|
WoW!: World Models in a Closed-Loop World |
Soundness: 3: good
Presentation: 3: good
Contribution: 3: good
Rating: 8: accept, good paper
Confidence: 4: You are confident in your assessment, but not absolutely certain. It is unlikely, but not impossible, that you did not understand some parts of the submission or that you are unfamiliar with some pieces of related work. |
This paper introduces WoW!, the first open benchmark for evaluating generative world models in a closed-loop, control-focused setting across four domains: Active Recognition, Image-Goal Navigation, Active Embodied Question Answering, and Robotic Manipulation. The authors propose a unified planning strategy and action API to integrate diverse world models into a consistent decision-making pipeline. Key findings include: (1) controllability is more crucial than visual quality for task success; (2) post-training with limited data yields significant gains; and (3) increasing inference-time compute improves performance. This paper shifts the evaluation focus from visual fidelity to embodied decision-making, setting a new standard for world model assessment in interactive environments.
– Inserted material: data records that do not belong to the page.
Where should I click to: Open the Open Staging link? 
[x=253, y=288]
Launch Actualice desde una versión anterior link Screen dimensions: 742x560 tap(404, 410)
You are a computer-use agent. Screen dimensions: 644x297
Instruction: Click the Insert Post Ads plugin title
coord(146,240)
- This paper is well-written and easy to follow.
- It addresses a crucial gap in the evaluation of video generation models from a control-centric perspective, an area previously overlooked by benchmarks, which is a valuable step forward in world model development.
- The benchmark’s task design and baseline selection are thorough and rigorous, incorporating both high-level and low-level decision-making tasks, as well as the latest video generation models.
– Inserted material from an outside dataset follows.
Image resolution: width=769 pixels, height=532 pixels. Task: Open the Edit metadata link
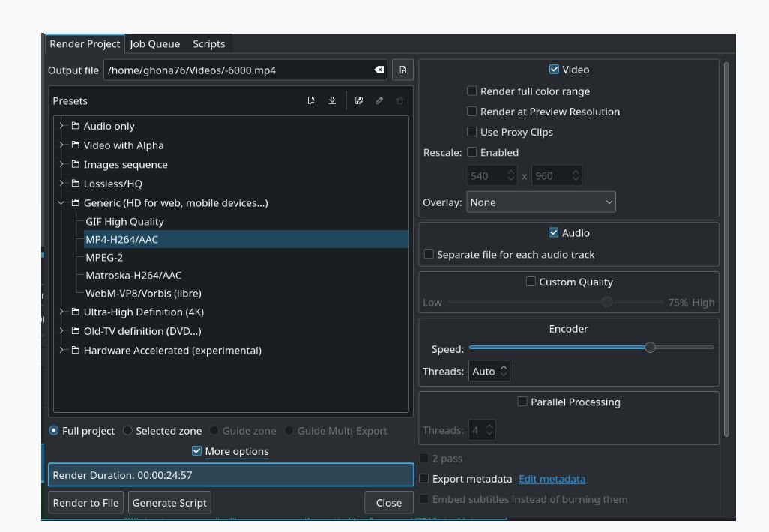552,478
- The experimental insights are impactful, especially the finding that controllability is more important than visual quality for decision-making tasks, and the observation that model-based planning is scalable during test-time.
- The analysis of proposal and revision policies is limited. Specifically, the revision policy, which selects among simulated rollouts, uses the same VLM as the proposal policy. The paper does not explore how sensitive the results are to the revision policy design, such as whether a simpler reward model would yield different outcomes for world model utility.
- The unified action API assumes world models can conform to a shared action vocabulary. However, real-world domains often use incompatible action semantics, and mapping between them may introduce misalignment or information loss. The paper does not analyze how such action misalignments affect final task performance.
- Another concern is the computational cost and inference-time overhead of the proposed framework. Planning-based methods are known for being computationally intensive, and integrating large video generation models into decision-making could significantly reduce the frequency of decision-making due to high computational demands.
- How much impact do the revision policies have on task success?
- How sensitive is closed-loop performance to action misalignment caused by the unified action API? Could the different action API lead to different experimental conclusions?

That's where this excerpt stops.